As Fundstrat highlighted in a note last week, there remains about $3.5 billion in debt also tied to converts on a similar timeframe. That means potentially $3.5 billion not going to new buys. And considering Strategy’s buys are a main driver of price recently, it shouldn’t be surprising to see such a swift swing in sentiment.

Source: Fundstrat
Source: Fundstrat

Attention is also increasingly shifting toward Strategy’s dividend obligations tied to STRC and whether the company may eventually need to raise additional liquidity in ways investors haven’t had to consider before. (They now hold just enough cash for a little over 15 months of dividend payments vs. the stated goal of a two-year buffer.)

If capital markets tighten or investor demand weakens, Strategy may eventually face difficult choices between new equity issuance, debt management, or potentially selling portions of its Bitcoin holdings to maintain flexibility.

That shift in narrative comes as crypto investment products also just recorded their first negative week in seven weeks, with roughly $1.07 billion in net outflows, according to CoinShares.

Hyperliquid Becomes Crypto’s Hottest Trade

While Bitcoin struggles, Hyperliquid continues to separate itself from the rest of the market.

The token remains one of the few major crypto assets still deeply in the green as enthusiasm around perpetual futures trading and tokenized pre-IPO markets accelerates. The latest catalyst: tokenized SpaceX trading.

Even before a formal IPO roadshow has fully begun, traders are already speculating on SpaceX shares through tokenized markets trading on Hyperliquid via TradeXYZ wrappers. That’s helping fuel a broader narrative around Hyperliquid becoming more than just a crypto-native venue. Increasingly, it’s becoming a speculative bridge between crypto and traditional finance.

But not everyone thinks that’s a good thing.

At the Bermuda Digital Asset Forum, Plume General Counsel and former Senior Special Counsel at the SEC, Salman Banaei, warned that many of these wrapped pre-IPO products may not actually provide meaningful legal claims on the underlying securities themselves. Anthropic also recently warned investors not to buy certain shares tied to the company via special purpose vehicles that would be void.

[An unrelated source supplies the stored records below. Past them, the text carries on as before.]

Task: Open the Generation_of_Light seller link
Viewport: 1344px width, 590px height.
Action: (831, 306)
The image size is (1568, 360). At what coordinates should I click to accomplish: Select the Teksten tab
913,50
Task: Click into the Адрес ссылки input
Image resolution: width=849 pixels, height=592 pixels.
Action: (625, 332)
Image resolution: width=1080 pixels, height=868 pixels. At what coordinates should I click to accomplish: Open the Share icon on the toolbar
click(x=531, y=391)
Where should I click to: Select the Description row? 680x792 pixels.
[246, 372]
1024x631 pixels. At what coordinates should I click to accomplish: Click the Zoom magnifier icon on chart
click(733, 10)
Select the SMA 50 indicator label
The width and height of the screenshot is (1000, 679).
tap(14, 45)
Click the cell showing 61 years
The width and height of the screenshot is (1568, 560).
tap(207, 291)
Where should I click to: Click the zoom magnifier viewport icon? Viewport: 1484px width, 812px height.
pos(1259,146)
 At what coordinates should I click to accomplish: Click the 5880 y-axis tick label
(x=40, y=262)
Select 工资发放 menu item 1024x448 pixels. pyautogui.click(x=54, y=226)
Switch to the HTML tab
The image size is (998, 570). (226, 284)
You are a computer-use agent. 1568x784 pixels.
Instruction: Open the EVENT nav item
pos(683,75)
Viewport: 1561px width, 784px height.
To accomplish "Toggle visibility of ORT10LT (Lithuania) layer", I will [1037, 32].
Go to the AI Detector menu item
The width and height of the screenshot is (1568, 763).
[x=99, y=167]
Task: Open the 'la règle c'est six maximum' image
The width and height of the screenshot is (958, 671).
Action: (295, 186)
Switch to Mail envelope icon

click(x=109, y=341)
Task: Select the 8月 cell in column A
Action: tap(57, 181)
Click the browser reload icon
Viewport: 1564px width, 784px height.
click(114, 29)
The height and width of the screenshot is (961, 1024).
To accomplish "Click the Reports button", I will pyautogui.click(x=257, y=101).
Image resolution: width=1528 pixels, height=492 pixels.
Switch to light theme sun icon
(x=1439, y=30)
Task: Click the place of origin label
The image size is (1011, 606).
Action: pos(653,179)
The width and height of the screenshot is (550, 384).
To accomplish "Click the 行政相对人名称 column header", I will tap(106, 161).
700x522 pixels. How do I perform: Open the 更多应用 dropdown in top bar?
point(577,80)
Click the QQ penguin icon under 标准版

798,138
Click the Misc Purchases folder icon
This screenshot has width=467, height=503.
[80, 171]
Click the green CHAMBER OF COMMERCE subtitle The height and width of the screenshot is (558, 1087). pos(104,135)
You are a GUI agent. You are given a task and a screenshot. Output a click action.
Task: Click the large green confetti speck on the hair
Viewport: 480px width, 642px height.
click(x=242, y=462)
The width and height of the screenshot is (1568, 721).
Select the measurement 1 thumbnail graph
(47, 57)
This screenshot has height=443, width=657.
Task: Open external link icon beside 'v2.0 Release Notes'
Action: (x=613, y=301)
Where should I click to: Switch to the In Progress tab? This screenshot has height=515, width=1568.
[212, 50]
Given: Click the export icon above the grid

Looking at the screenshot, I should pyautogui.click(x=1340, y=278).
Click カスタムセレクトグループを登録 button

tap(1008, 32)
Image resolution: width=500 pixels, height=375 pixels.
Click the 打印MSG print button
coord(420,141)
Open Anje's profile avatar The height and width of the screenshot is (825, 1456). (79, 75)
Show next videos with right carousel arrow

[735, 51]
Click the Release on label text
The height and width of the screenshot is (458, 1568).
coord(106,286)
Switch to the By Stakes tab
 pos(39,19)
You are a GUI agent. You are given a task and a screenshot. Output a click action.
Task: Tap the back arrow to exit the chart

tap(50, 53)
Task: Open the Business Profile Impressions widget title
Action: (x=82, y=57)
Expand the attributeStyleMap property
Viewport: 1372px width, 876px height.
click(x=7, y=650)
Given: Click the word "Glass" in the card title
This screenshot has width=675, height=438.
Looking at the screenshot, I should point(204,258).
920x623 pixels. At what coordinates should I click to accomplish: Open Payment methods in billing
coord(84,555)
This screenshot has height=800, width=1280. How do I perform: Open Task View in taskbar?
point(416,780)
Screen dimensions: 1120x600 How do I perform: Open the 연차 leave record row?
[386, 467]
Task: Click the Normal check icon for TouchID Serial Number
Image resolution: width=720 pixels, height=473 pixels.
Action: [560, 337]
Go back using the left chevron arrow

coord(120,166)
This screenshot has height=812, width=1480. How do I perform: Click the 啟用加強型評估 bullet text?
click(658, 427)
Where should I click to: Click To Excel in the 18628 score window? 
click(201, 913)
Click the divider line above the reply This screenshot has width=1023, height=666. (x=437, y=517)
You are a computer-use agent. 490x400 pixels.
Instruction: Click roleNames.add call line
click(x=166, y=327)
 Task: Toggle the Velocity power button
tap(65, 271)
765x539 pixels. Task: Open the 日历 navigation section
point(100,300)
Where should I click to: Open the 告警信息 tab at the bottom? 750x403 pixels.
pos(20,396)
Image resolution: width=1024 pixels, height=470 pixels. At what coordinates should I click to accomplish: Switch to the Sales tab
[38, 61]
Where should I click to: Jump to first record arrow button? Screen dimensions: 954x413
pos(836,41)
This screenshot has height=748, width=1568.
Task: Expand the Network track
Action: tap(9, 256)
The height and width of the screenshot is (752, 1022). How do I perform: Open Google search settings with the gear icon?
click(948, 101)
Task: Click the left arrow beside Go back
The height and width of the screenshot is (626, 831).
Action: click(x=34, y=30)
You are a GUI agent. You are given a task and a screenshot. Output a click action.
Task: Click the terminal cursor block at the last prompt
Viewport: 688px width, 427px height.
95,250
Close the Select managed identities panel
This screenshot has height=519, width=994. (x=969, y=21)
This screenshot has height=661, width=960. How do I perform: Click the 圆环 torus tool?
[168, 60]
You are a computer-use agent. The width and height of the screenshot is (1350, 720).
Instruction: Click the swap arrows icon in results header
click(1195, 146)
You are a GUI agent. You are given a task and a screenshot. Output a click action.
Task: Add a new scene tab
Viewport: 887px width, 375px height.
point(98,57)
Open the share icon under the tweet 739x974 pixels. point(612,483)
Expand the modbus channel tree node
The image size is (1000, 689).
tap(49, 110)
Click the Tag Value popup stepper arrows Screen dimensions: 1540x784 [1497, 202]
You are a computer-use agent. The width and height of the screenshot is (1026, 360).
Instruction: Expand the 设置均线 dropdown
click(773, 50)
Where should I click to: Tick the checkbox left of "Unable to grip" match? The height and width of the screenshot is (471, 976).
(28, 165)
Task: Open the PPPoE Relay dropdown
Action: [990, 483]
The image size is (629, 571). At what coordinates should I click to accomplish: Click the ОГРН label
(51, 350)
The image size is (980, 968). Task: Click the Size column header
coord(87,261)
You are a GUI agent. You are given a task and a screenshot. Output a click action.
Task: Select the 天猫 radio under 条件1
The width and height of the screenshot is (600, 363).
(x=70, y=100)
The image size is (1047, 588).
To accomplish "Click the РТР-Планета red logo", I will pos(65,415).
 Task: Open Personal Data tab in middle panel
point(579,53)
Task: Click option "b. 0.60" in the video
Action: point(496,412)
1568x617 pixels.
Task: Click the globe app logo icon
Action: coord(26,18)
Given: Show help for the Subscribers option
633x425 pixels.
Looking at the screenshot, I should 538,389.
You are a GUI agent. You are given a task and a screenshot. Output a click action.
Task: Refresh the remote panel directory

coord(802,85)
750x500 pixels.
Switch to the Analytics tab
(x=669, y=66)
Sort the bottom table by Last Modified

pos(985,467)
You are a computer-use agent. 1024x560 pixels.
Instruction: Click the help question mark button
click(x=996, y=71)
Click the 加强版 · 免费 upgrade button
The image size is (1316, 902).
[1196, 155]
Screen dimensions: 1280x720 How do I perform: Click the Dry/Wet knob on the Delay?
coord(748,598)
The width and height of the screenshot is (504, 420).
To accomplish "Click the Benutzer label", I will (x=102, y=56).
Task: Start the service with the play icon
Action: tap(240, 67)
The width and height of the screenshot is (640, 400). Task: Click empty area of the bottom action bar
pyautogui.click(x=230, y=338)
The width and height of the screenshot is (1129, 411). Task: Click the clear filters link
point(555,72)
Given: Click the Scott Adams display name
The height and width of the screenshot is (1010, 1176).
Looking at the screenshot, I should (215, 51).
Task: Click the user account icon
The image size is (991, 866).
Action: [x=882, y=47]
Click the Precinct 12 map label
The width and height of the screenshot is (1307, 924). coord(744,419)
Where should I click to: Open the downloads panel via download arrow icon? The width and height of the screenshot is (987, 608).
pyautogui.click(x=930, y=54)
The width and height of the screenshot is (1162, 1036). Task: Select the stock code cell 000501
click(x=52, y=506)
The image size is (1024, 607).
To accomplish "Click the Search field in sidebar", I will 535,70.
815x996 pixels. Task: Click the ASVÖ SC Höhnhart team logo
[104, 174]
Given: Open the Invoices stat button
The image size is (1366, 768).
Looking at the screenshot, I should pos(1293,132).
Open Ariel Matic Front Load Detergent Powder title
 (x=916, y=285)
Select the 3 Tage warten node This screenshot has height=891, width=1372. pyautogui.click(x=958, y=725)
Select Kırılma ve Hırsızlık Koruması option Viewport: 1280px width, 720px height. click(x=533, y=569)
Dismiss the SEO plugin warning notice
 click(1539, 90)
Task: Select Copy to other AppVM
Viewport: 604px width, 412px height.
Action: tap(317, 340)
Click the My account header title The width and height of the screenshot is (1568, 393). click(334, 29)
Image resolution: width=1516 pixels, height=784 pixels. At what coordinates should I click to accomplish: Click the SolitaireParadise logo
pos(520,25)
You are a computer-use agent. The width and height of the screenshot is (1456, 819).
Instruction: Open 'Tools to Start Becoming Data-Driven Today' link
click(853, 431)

“A lot of these products have a very loose, if any, claim to the underlying securities,” he told the Rollup.

The result is a growing divide inside crypto between firms racing to tokenize everything — and others warning that markets may be moving faster than the legal infrastructure underneath them.

For now, however, Hyperliquid continues to offer pre-IPO speculation for SpaceX. Over the last 24 hours, Hyperliquid recorded about $50 million in volumes for the pre-IPO SPCX market — a far cry from the $2 billion volumes for Bitcoin. HYPE is up 68% since last year.

The CLARITY Act’s Big Win (And New Threat)

The crypto industry celebrated after the CLARITY Act advanced out of the Senate Banking Committee on Thursday by a vote of 15-9. But the hardest part may still lie ahead.

Right now, Polymarket traders give the legislation roughly a 64% chance of passing this year. And as Senator Ruben Gallego made clear during the hearing, unresolved ethics concerns tied to elected officials profiting from crypto could still sink the bill.

“We need real enforceable standards for what is and is not acceptable for someone who holds the public trust and shouldn’t be able to profit off an industry that they enforce or regulate,” Gallego said. “If this is not resolved by the time [it reaches] the floor … I am not afraid to vote no.”

That warning matters because Gallego is one of the Democrats actively working with crypto-friendly lawmakers on the legislation.

That creates an uncomfortable tension for the industry: the administration may be the most crypto-friendly Washington has ever seen — while simultaneously becoming one of the biggest political liabilities to getting legislation passed.